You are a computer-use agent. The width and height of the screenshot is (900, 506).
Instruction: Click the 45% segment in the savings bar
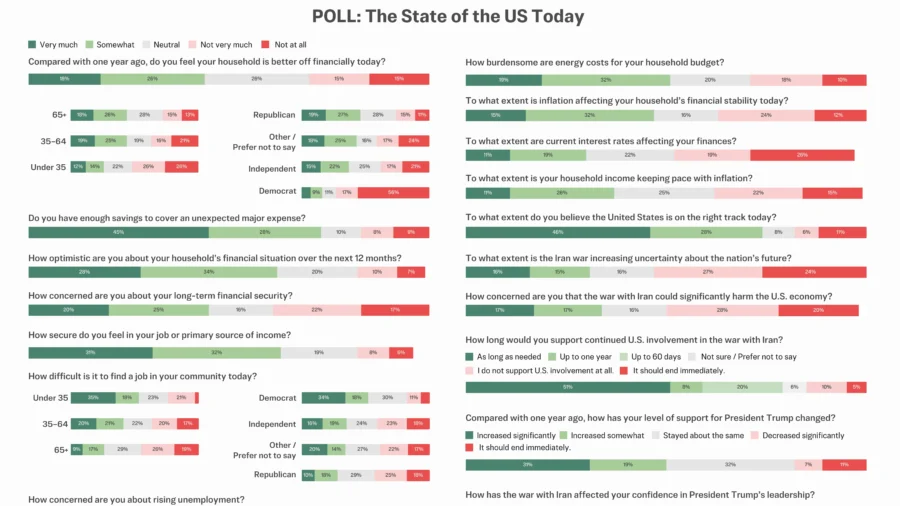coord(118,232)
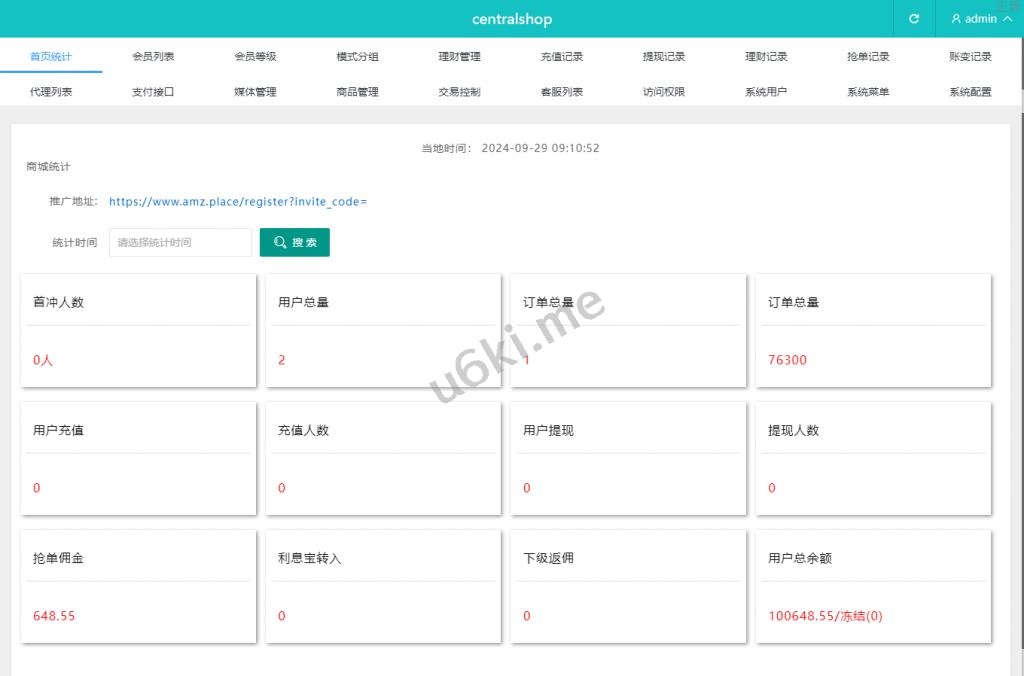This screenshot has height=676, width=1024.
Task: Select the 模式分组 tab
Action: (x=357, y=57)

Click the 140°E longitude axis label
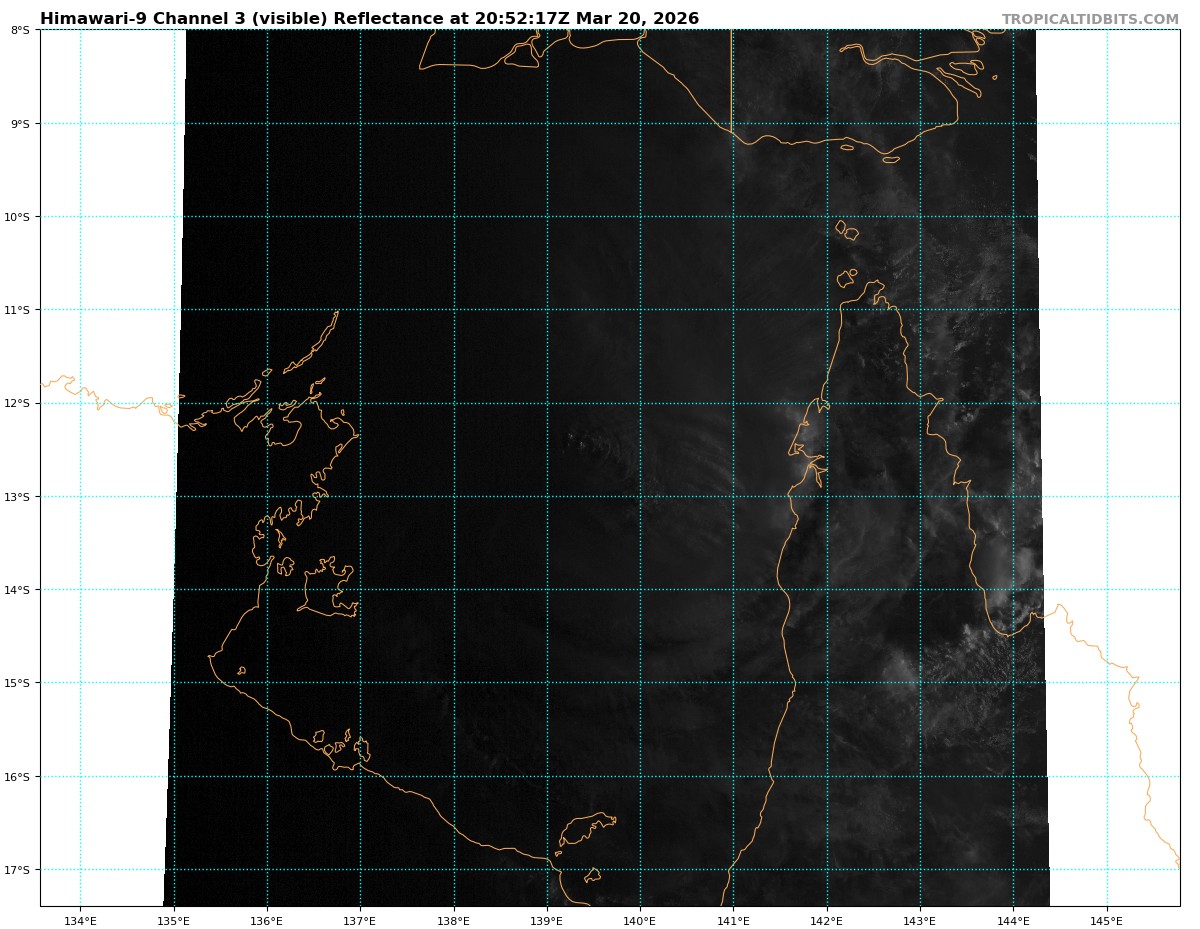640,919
* * *
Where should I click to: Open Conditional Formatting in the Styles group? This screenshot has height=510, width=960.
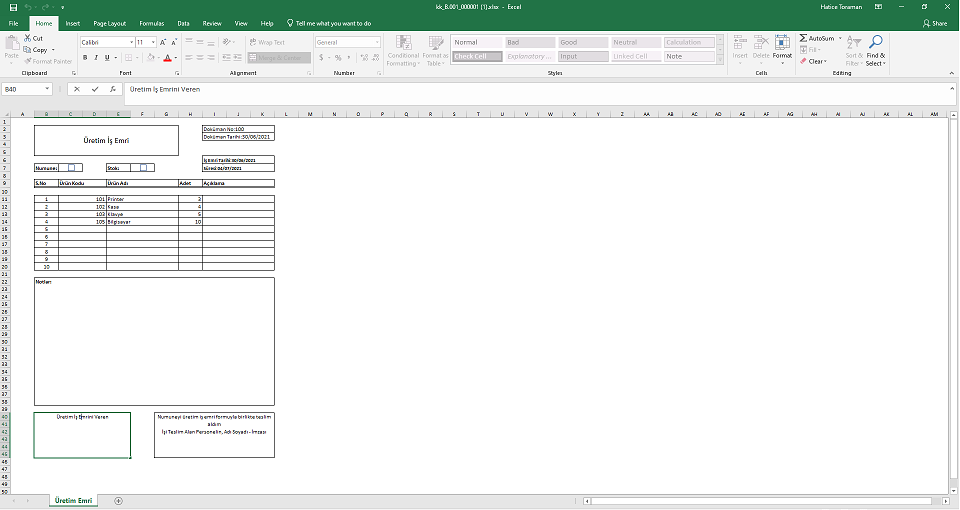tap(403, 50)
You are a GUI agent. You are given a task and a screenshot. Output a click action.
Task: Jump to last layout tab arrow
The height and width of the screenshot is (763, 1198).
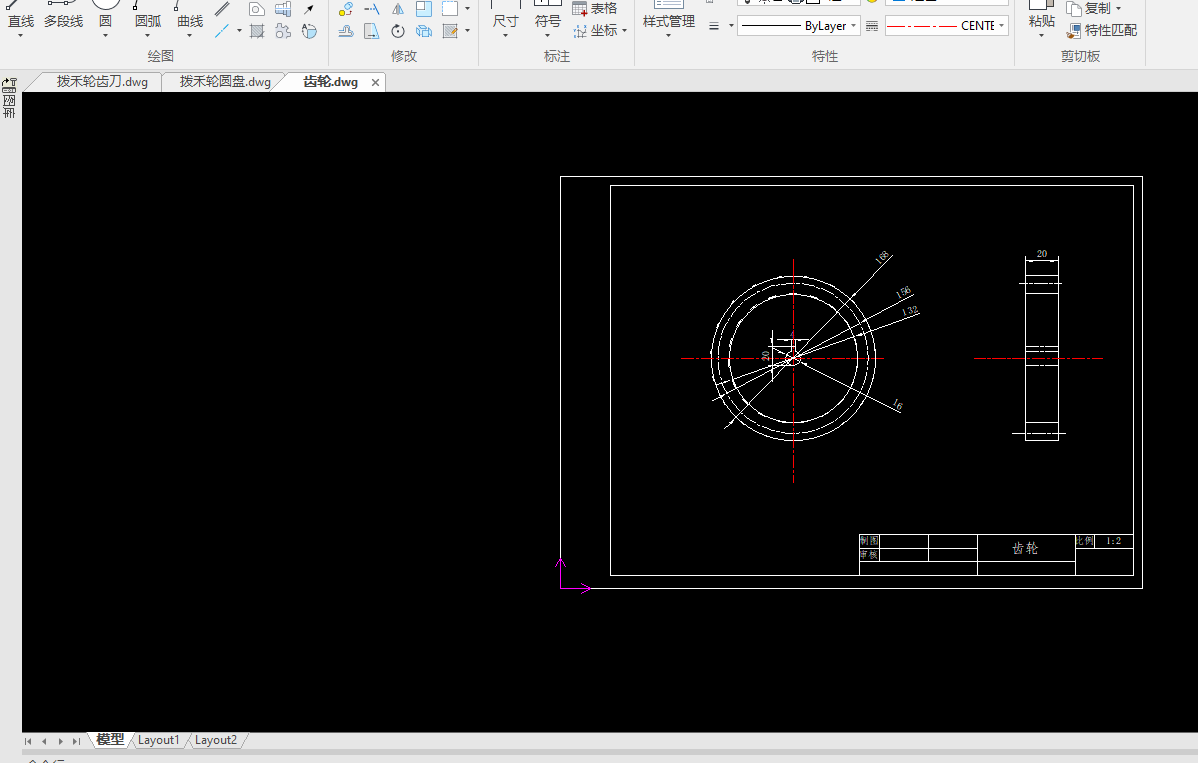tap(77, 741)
* * *
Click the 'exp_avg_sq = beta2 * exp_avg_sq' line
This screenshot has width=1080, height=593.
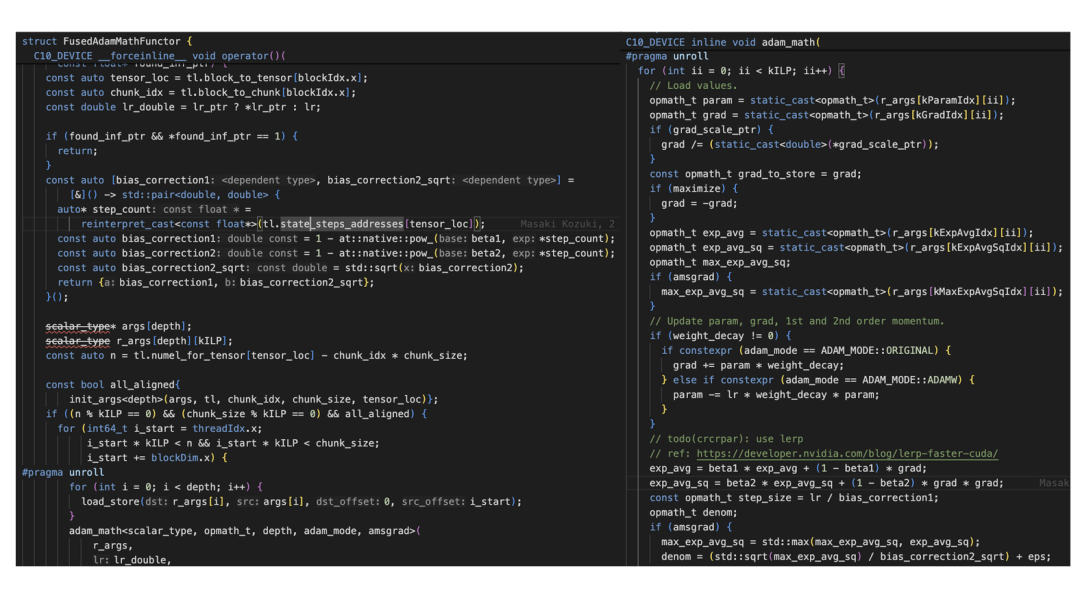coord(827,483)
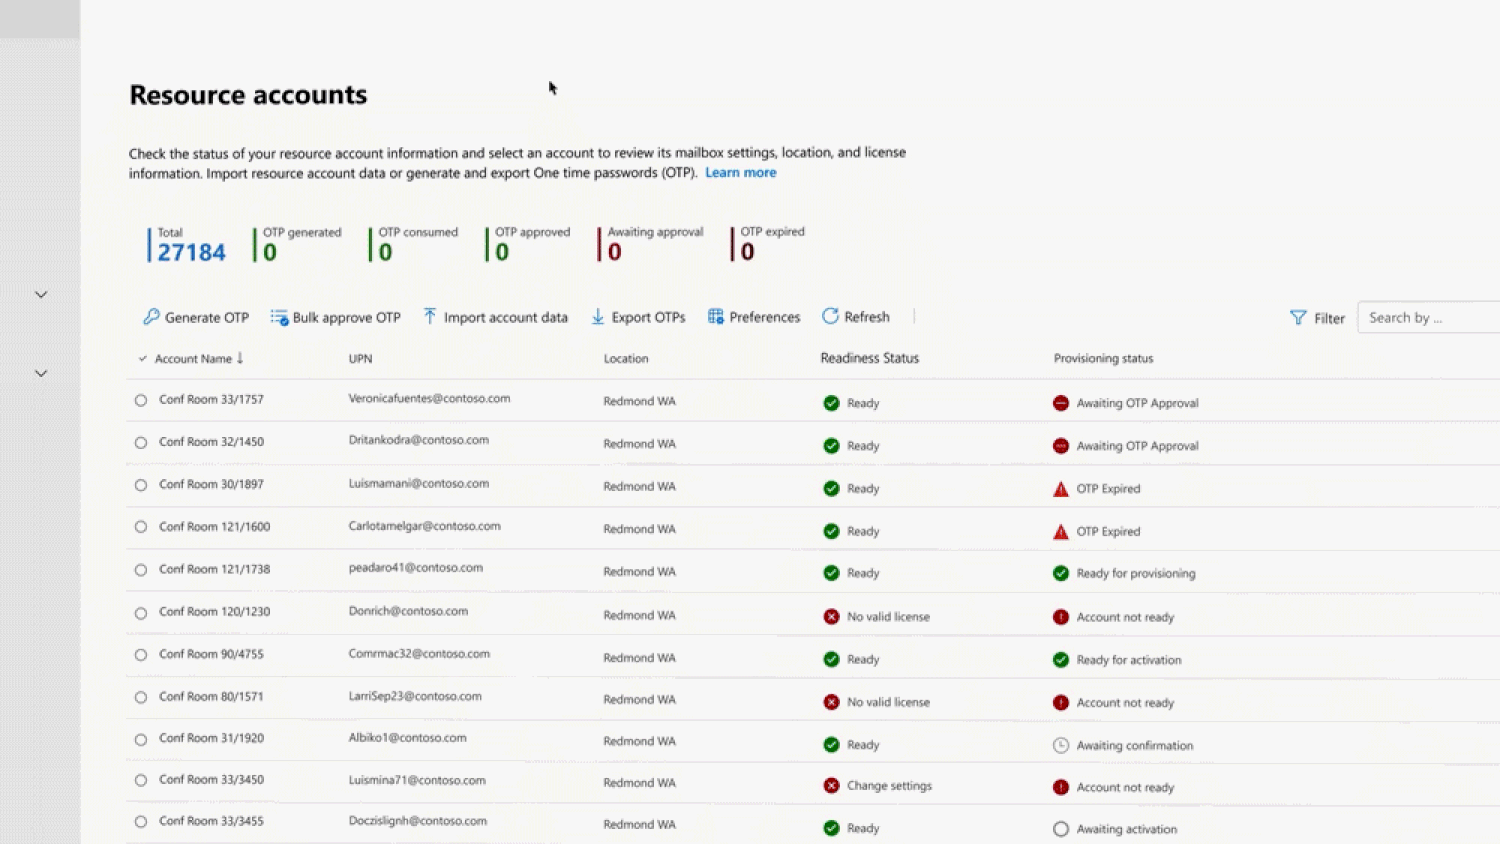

| TO BE DONE |
Render everything in the records from the line containing "You are a GUI" down to the line containing "tap(77, 741)", both included, as a JSON list of strings with one string per line and no blank lines. Omit the pictures.

| RESULT |
[
  "You are a GUI agent. You are given a task and a screenshot. Output a click action.",
  "Task: Jump to last layout tab arrow",
  "The height and width of the screenshot is (763, 1198).",
  "tap(77, 741)"
]